Task to carry out: When the line with "This screenshot has width=1150, height=694." appears below, start repeating lines exactly, and keep going through the line with "The image size"; add nothing outside that span.

Data for review:
- Opening Delimiter -

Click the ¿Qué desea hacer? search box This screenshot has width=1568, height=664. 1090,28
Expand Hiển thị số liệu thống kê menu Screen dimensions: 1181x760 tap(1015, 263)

- Closing Delimiter -
- Opening Delimiter -

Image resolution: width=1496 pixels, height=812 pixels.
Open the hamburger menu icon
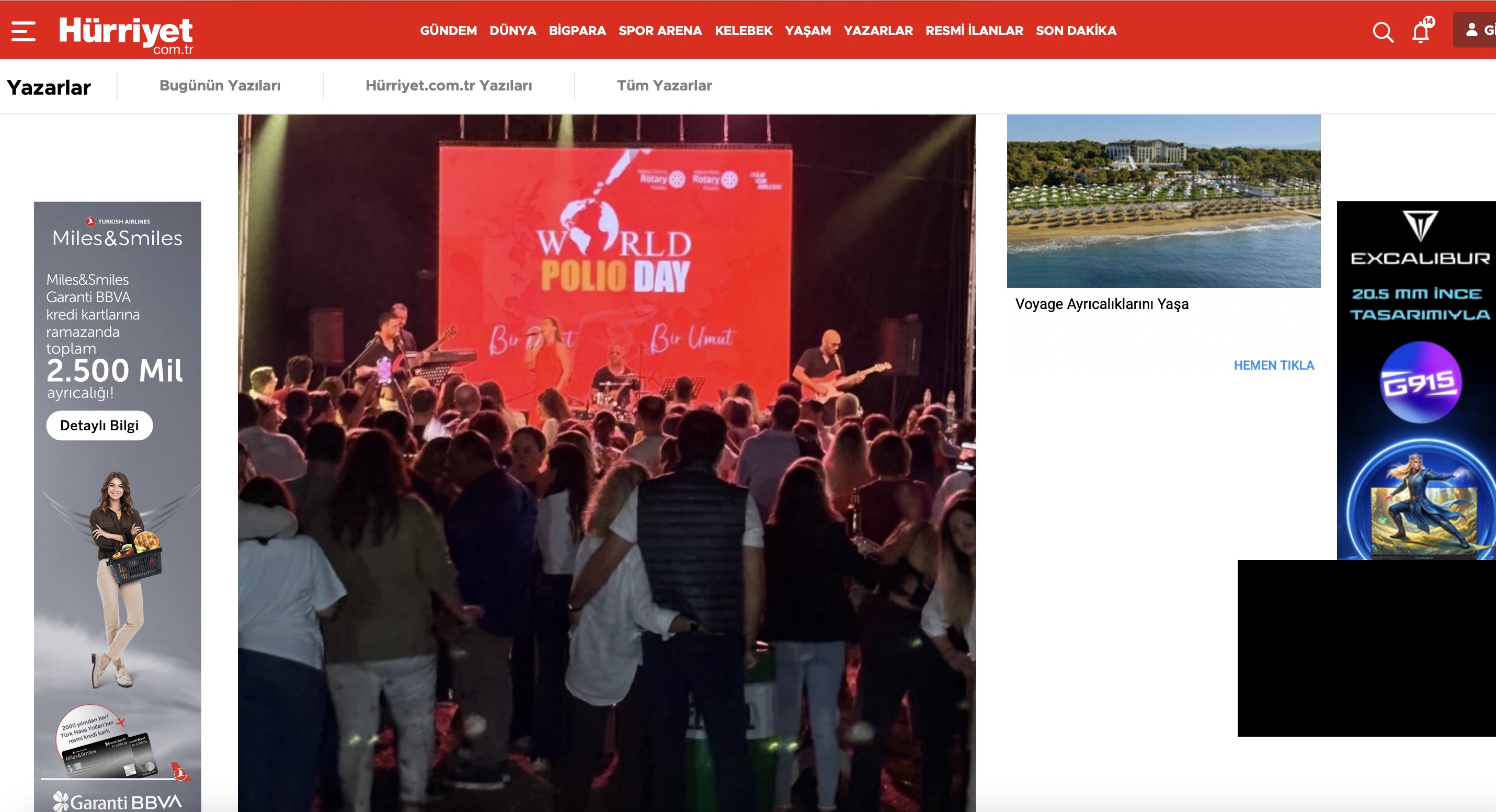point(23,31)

- Closing Delimiter -
- Opening Delimiter -

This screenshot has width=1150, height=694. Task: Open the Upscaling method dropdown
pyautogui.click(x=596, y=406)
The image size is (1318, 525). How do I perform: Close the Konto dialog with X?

- Closing Delimiter -

Result of the task:
This screenshot has width=1150, height=694. Task: Open the Upscaling method dropdown
pyautogui.click(x=596, y=406)
The image size is (1318, 525). How do I perform: Close the Konto dialog with X?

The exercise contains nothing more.